The Shack: A Catholic Critique

Spoiler: If you haven’t read The Shack by Wm. Paul Young and don’t want to know anything about it that might take away from your initial experience, please be aware this post might not be for you.  I discuss elements of the story, but I don’t give it all away.

I recently finished reading The Shack and I found it to be, as a whole, a beautiful story of how God desires to enter into our most painful situations and transform them by His presence.  The way Young depicts the interactions within the Trinity caused me to stop and consider more deeply the perfect communion found within God Himself.  In fact, as soon as I finished The Shack, I picked up Fr. Michael Gaitley’s book The ‘One Thing’ is Three: How the Most Holy Trinity Explains Everything.  After reading about the communion of the Trinity in intimate detail, I was filled with a desire to learn more about our Trinitarian God.

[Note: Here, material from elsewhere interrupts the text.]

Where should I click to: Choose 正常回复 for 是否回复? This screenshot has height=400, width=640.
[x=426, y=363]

The general story line of The Shack is about a man named Mack who has experienced great suffering and loss.  He receives a note from God asking him to come to an old shack to spend the weekend with Him.  When Mack does this, he enters into an incredible encounter with the living God and grows in an understanding of each person of the Trinity.

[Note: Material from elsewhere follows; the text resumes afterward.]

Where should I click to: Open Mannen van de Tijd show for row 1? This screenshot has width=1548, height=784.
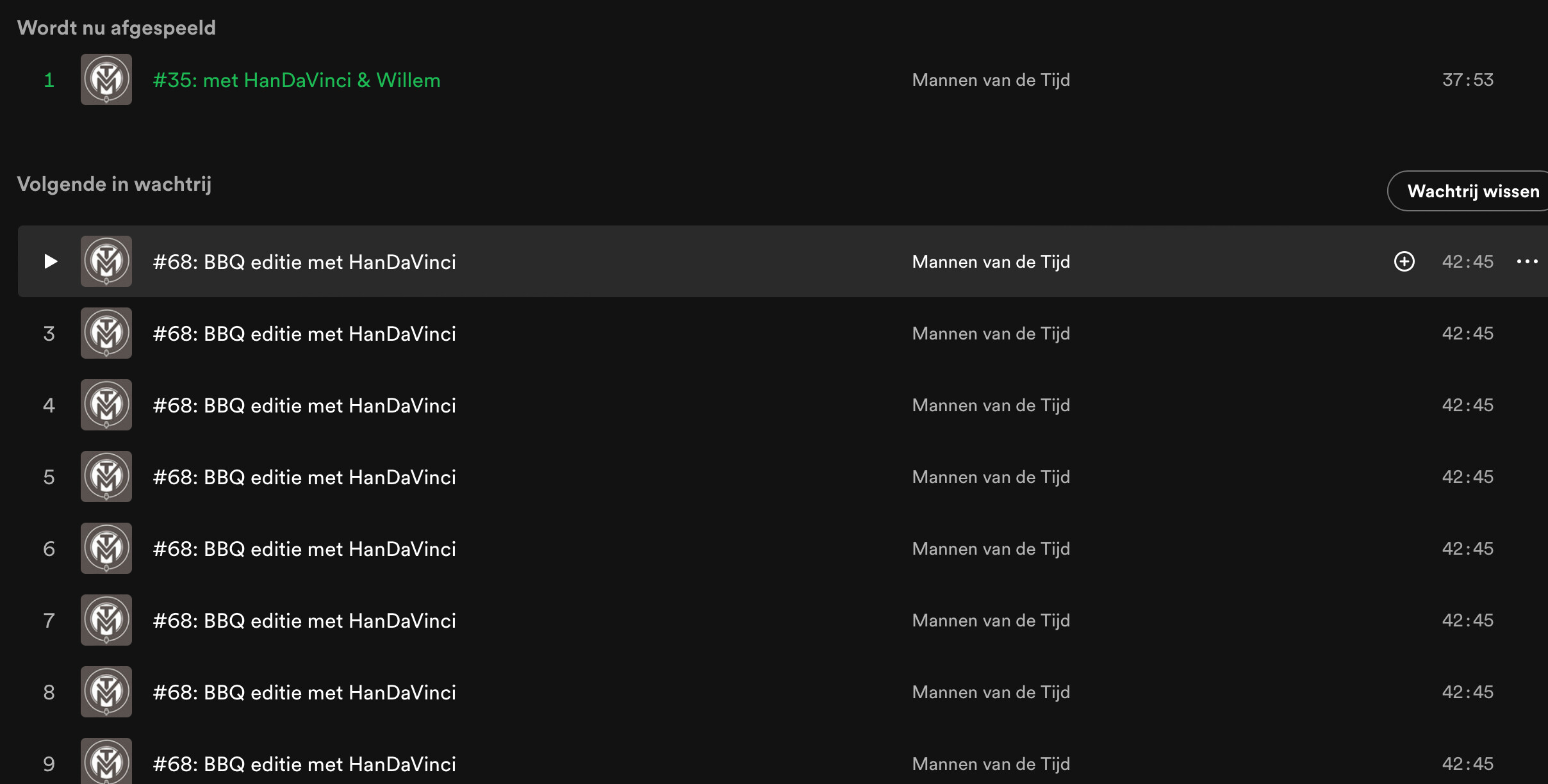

The main aspects of Young’s story I found to be edifying.  It was simply some of the side details or conversations that made me wonder if he was critiquing Christianity as a whole or specifically Catholicism.  Or, at least, his perception of what the Catholic Church teaches or is.  There are a handful of elements that struck me as a direct rebuke of Catholicism.  The two I want to focus on are ritual and institution.

There is a beautiful section where God involves Mack in “devotions” after a shared meal.  Rather than producing a Bible to read from, Mack is surprised when Jesus reaches across the table, takes the Father’s hands, and speaking honest, loving words of adoration.  It reinforces the reality that devotion is entering into a loving relationship with God, not something that is merely rote or filled with words.  After another meal, Mack expects the same thing to happen.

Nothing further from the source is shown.